Task goal -> Can you revise these lines so that every "The image size is" becomes "The screenshot size is", with nothing else changed?

Records for locating displayed items ->
━━━

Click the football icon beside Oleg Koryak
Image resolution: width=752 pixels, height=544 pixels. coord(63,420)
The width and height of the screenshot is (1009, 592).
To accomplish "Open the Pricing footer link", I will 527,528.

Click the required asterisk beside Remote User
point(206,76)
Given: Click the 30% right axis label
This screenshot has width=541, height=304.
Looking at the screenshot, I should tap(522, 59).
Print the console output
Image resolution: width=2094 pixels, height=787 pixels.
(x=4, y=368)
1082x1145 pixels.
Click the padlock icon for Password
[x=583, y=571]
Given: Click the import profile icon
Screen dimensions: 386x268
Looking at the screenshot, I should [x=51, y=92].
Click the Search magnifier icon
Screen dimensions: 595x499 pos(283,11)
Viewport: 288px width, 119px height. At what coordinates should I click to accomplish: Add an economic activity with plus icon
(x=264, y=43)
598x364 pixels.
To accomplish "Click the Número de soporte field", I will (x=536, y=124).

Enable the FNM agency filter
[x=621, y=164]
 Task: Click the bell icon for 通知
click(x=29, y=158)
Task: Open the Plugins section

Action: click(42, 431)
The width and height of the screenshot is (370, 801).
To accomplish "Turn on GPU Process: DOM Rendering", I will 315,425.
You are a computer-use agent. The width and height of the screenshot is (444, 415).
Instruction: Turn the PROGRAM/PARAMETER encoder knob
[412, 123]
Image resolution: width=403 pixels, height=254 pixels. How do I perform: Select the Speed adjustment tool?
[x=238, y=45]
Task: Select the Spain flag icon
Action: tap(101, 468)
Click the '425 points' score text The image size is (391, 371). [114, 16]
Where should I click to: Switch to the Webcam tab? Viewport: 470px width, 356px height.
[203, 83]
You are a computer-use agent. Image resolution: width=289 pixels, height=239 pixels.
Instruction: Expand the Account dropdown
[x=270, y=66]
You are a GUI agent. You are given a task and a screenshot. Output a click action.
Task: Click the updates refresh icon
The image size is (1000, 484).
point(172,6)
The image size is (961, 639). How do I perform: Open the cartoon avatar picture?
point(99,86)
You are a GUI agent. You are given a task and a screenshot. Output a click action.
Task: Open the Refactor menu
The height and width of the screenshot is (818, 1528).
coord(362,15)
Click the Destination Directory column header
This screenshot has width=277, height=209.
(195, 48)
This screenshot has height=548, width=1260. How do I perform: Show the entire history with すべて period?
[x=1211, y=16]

━━━

Correct result ->
Click the football icon beside Oleg Koryak
Image resolution: width=752 pixels, height=544 pixels. coord(63,420)
The width and height of the screenshot is (1009, 592).
To accomplish "Open the Pricing footer link", I will 527,528.

Click the required asterisk beside Remote User
point(206,76)
Given: Click the 30% right axis label
This screenshot has width=541, height=304.
Looking at the screenshot, I should tap(522, 59).
Print the console output
Image resolution: width=2094 pixels, height=787 pixels.
(x=4, y=368)
1082x1145 pixels.
Click the padlock icon for Password
[x=583, y=571]
Given: Click the import profile icon
Screen dimensions: 386x268
Looking at the screenshot, I should [x=51, y=92].
Click the Search magnifier icon
Screen dimensions: 595x499 pos(283,11)
Viewport: 288px width, 119px height. At what coordinates should I click to accomplish: Add an economic activity with plus icon
(x=264, y=43)
598x364 pixels.
To accomplish "Click the Número de soporte field", I will (x=536, y=124).

Enable the FNM agency filter
[x=621, y=164]
 Task: Click the bell icon for 通知
click(x=29, y=158)
Task: Open the Plugins section

Action: click(42, 431)
The width and height of the screenshot is (370, 801).
To accomplish "Turn on GPU Process: DOM Rendering", I will 315,425.
You are a computer-use agent. The width and height of the screenshot is (444, 415).
Instruction: Turn the PROGRAM/PARAMETER encoder knob
[412, 123]
Image resolution: width=403 pixels, height=254 pixels. How do I perform: Select the Speed adjustment tool?
[x=238, y=45]
Task: Select the Spain flag icon
Action: tap(101, 468)
Click the '425 points' score text The screenshot size is (391, 371). [114, 16]
Where should I click to: Switch to the Webcam tab? Viewport: 470px width, 356px height.
[203, 83]
You are a computer-use agent. Image resolution: width=289 pixels, height=239 pixels.
Instruction: Expand the Account dropdown
[x=270, y=66]
You are a GUI agent. You are given a task and a screenshot. Output a click action.
Task: Click the updates refresh icon
The screenshot size is (1000, 484).
point(172,6)
The screenshot size is (961, 639). How do I perform: Open the cartoon avatar picture?
point(99,86)
You are a GUI agent. You are given a task and a screenshot. Output a click action.
Task: Open the Refactor menu
The height and width of the screenshot is (818, 1528).
coord(362,15)
Click the Destination Directory column header
This screenshot has width=277, height=209.
(195, 48)
This screenshot has height=548, width=1260. How do I perform: Show the entire history with すべて period?
[x=1211, y=16]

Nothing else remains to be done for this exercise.